Заговорила Настька, рябая и скуластая.

— Не знаю, как Иван Левонов, а вот, девки, Аринка санинская, — это уж верно, что еретица. Ее давно ого­варивали, а нынче на святках испытание сделали дев­ки. Как жарили яичницу, воткнули нож под крышку сто­ла, где Аринке сидеть. Сели, значит, яичницу есть, и Аринка села. Вдруг встала. «Тошно!» — говорит и вышла из-за стола… Сколько шуму было! Тут же жених ее был на вечорке: «А ну тебя, говорит, не стану я с тобой же­ниться, мне моя душа дороже!»

— Ей отец велел от себя взять, она тому невинов­на, — понизив голос, сказала Донька. — Он колдун был, коренщик; стал помирать, а колдовство-то сдать некому; долго мучился, никак не помрет; наконец, позвал Аринку, велел ей принять, ну, после того и помер.

— Господи, что ж ей теперь на том свете за это бу­дет! — от глубины души вздохнула Настька.

Донька молчала и задумчиво глядела в темневшую чащу леса.
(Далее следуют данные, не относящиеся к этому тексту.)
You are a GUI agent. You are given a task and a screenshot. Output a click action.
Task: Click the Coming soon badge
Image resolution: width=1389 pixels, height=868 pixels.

— Наступит час, придет за нею тот-то… — медленно заговорила она. — Вот как летошний год за одним ненашевским мужиком приезжал, Андреяном Лаврентьевым. Заболел он после водки, все сидят, не спят, молоком его отпаивают. Вдруг в полночь слышат, по дороге из-за церкви кто-то едет на тройке, бубенцы звенят. Подъеха­ли к дому, остановились. Андреян испугался, зачуял, значит, велел огонь под лавку спрятать. Стучат в дверь, хозяева не отпирают, боятся. Те все стучат. Ну, вышла старуха в сени, спрашивает: «Кто такое тут?» — Отпи­рай! — «Кто такой, кому отпирать?» — Тебе говорят, от­пирай! Мы за Андреяном Лаврентьевым приехали. Он здесь? — «Нет, говорит, нету, он на ярмарку уехал». Духи и говорят: «Ну, коли его нет, то и дела нет!» И по­ехали мимо церкви назад… А через три дня вышел Андреян вечерком на гумно и не воротился. Стали искать, видят: лежит под ометом мертвый, — синий, глаза выпу­чены… Они ведь тоже хитрые, от них не убережешься!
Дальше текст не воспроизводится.